## TASK INSTRUCTIONS
Arrange the listing from the line containing "Given: Click the green Refresh toolbar icon" through the end of the listing as a two-column CSV with the headers input and output. Give each text and its answer as one row, with each value in a single quoted field and line breaks replaced by spaces.

START LISTED RECORDS

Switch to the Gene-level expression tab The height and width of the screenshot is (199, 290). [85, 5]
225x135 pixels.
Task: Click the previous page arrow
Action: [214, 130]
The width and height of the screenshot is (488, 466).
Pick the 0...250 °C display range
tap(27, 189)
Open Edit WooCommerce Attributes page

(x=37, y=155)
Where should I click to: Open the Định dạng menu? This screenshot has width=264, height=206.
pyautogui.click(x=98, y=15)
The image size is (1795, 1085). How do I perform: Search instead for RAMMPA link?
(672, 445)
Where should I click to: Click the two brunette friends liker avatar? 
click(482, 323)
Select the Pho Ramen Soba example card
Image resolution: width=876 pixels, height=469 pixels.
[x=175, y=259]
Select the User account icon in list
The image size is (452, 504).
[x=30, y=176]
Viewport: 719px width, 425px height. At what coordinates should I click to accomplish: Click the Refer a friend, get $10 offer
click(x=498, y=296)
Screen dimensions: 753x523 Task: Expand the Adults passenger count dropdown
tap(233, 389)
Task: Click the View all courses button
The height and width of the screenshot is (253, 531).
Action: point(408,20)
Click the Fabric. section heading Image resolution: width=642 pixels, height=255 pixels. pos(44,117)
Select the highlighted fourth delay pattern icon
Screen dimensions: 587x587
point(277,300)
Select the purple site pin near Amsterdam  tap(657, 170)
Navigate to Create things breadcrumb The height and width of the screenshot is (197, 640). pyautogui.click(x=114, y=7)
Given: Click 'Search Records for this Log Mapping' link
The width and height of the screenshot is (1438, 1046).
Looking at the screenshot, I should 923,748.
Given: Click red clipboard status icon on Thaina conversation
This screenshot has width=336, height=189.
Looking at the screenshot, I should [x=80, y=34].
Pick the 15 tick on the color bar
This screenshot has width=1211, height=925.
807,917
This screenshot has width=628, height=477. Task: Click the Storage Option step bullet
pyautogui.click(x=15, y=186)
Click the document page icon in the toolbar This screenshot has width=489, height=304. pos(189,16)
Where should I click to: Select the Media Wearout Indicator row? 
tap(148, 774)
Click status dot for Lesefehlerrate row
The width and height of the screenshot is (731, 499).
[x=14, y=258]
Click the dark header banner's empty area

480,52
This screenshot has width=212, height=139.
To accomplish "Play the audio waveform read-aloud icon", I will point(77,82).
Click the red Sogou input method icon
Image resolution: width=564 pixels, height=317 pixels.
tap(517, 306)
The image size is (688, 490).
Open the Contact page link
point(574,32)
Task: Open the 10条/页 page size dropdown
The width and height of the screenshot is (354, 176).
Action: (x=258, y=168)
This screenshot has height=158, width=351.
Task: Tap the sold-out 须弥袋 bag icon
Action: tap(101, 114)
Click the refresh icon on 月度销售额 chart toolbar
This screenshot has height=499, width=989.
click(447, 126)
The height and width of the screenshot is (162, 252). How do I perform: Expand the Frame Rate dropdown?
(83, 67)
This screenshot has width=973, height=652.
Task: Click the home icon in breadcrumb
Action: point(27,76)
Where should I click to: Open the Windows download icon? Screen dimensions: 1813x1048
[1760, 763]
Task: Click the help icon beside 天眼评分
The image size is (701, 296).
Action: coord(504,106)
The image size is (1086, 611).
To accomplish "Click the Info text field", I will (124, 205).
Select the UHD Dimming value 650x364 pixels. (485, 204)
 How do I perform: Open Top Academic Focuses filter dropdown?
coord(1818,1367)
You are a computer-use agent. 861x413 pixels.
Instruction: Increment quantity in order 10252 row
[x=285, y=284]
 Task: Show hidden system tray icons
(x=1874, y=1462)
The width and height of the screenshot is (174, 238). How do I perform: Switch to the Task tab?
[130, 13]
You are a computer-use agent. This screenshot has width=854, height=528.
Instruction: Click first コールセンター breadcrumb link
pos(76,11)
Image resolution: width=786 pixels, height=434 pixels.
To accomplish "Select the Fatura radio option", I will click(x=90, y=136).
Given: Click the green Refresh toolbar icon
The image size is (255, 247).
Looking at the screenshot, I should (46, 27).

END LISTED RECORDS

## RESULT OF THIS TASK
input,output
"Given: Click the green Refresh toolbar icon The image size is (255, 247).","Looking at the screenshot, I should (46, 27)."